When we talk about landing pages on this blog, we’re usually talking about lead generation. Landing pages are one of the best ways to build leads—they are a page dedicated to that one specific purpose through the use of various CRO strategies.
The basic premise is:
- Generate traffic from an ad or email
- Send it to a landing page
- Convert to a lead
But landing pages are more versatile than that. While lead generation of some kind is often the end purpose, there are many creative ways to use landing pages. Here are a few you could use.
Provide a Personalized Welcome
A landing page is a simple way to provide a personalized welcome to your site, and you can create various versions in no time at all. In fact, you can easily set up dozens of landing pages for your website based on where the visitor arrives from.
For example, let’s say you are a regular guest poster. In the link in each article, link back to a dedicated landing page that welcomes visitors from that particular blog. In the landing page, you can refer to the topic of the article. The person will have clicked on your link because they read your article and engaged with it, and you can use your landing page to point them in the direction of more, such as other blogs you have published on similar topics.
Also, do this for your social media profile links. In each of your profiles, link to a dedicated landing page so that you can welcome visitors from Twitter, Facebook, etc. This allows you to tweak the page based on what your visitors are looking for when they arrive from each source. Facebook visitors may be looking for something completely different from LinkedIn visitors, and this is a quick way to provide them with a personalized page when they visit your site.
Test Out a New Idea
Before you launch a new product, you might want to get some opinions on it and test the water to find out how popular it could be. Landing pages could help you do this.
Use a tool like Unbounce to quickly set up a landing page and present the idea in a simple format, then direct people to the page and ask for feedback. You can direct people from your email list or after they have made a purchase in your store, then ask them to provide feedback, perhaps by answering a simple question.
You could even ask them to sign up to get updates. If lots of people sign up, this could be a clear sign that the idea has promise—and you also have a list of targeted people who will hopefully become the first users. It’s a great way to find out how much interest there is in your idea, and a landing page can make it easy to do.
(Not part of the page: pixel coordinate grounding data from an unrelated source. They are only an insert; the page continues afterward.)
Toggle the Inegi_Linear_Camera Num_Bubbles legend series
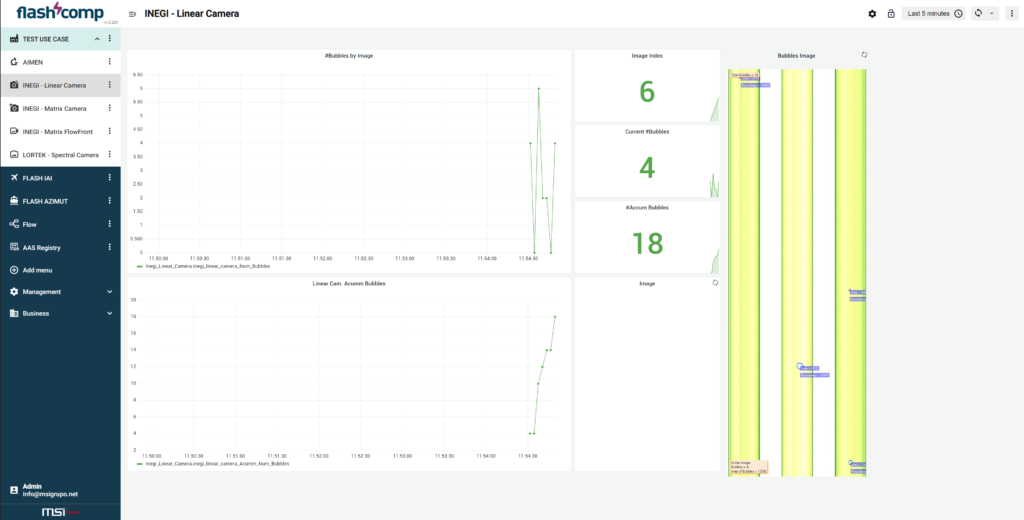1024x520 pixels. click(x=207, y=266)
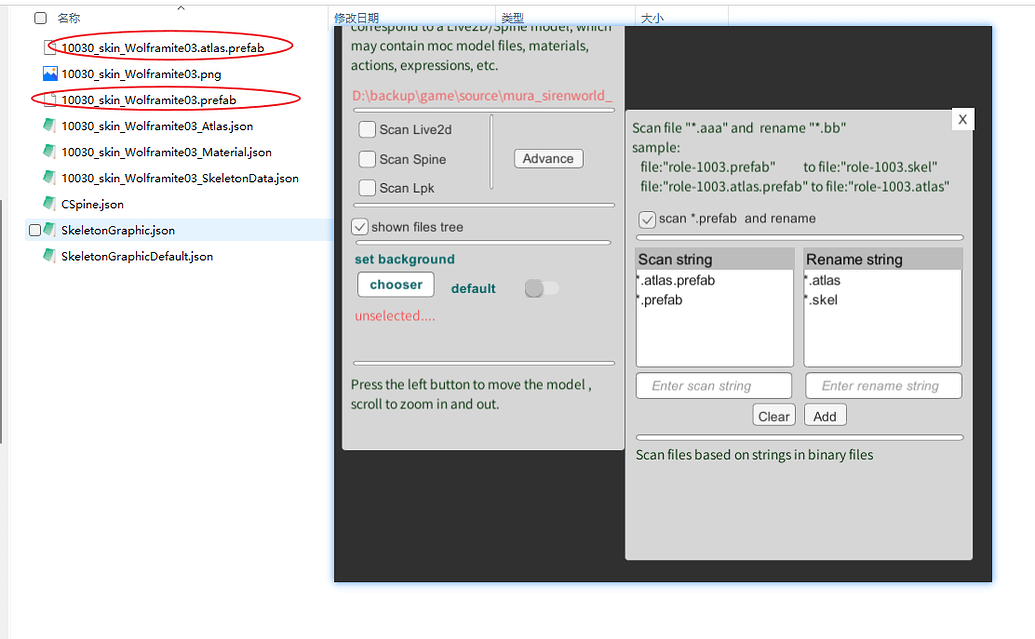
Task: Click the atlas.prefab file icon
Action: pos(50,47)
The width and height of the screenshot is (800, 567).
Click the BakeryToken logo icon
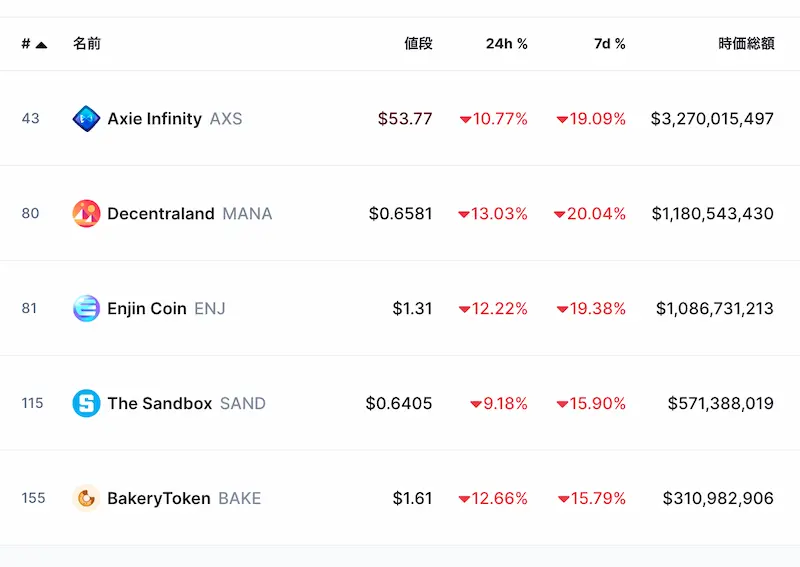click(86, 498)
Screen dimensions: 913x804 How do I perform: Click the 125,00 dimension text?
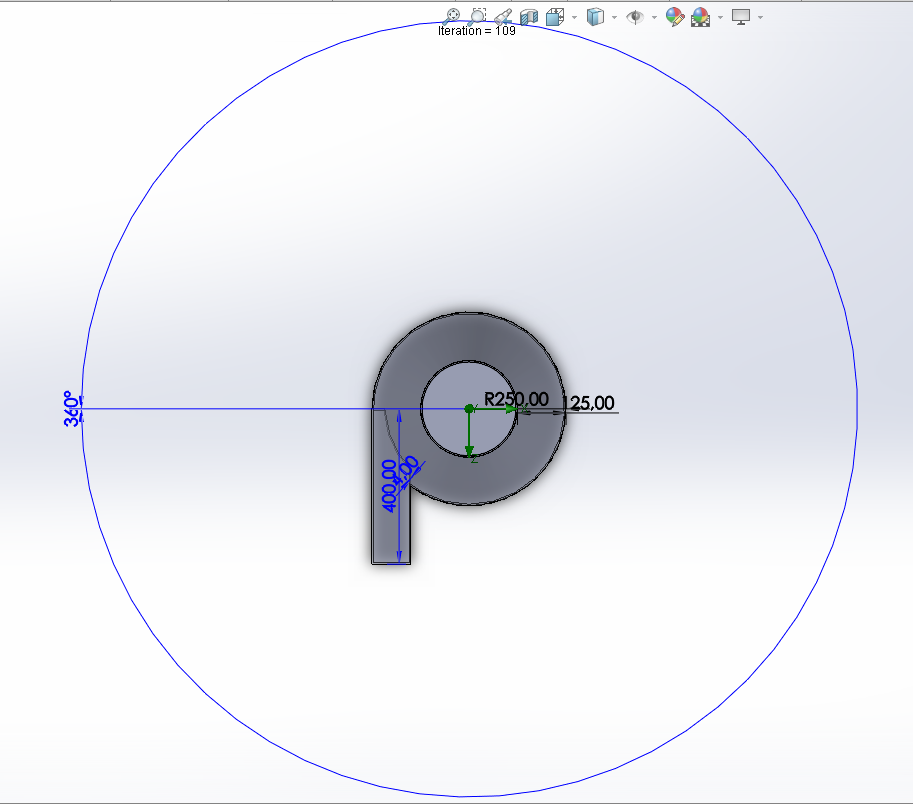point(590,402)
Unbounce wrote about this idea, and I thought it was a smart way to use landing pages creatively. Instead of asking for resumes for their job openings, they asked people to create landing pages convincing Unbounce to hire them. This is a creative way to get people to show what they can do rather than tell.
Granted, Unbounce is a landing page platform, so this might make more sense for them. You wouldn’t want to ask applicants to design a landing page for something completely unrelated. But it goes to show what you can do with the latest landing page software.
Landing pages can also be useful after you have got the conversion. Once someone signs up to your email newsletter, for example, you’ve already got the lead. But now you can direct them to a new landing page to greet them. You will normally send a welcome email, and that’s a very good idea. But send them to a landing page as well and provide them with some bonus information such as a subscribers-only download or a list of resources. You could even ask them a question with a simple yes or no answer to generate some feedback while they are most likely to provide it.
Another similar idea is to use a landing page to encourage referrals after someone has purchased something from your store. This is when they are most enthusiastic about your product, so use this opportunity to get them to share the news. In its most simple form, you could set up a landing page not asking for their email but instead asking them to tweet about their purchase. Alternatively, offer them a discount on their next purchase if they refer a friend to your store.
Run a Contest
You could also use a landing page to get entries to your latest contest. OK, this is still lead generation, but it does make it more interesting. A landing page provides a simple way to present the details of your competition, and it could encourage more people to enter.
Create a clear and simple page complete with the usual elements: Images, a clear sign-up form, convincing copy. This works well because you can present all the details in a simple and easy-to-access format.
Get Creative with Your Landing Pages
There are probably dozens of creative ways to use landing pages, some of which you may already have tried yourself. Just keep these ideas in mind. Landing page building tools are now so easy to use, and once you get the hang of one, you can whip up landing pages in a few minutes. If you ever need a clear, distraction-free web page for a specific purpose, even if that does not involve building your list or selling your new product, think about whether a landing page could be useful.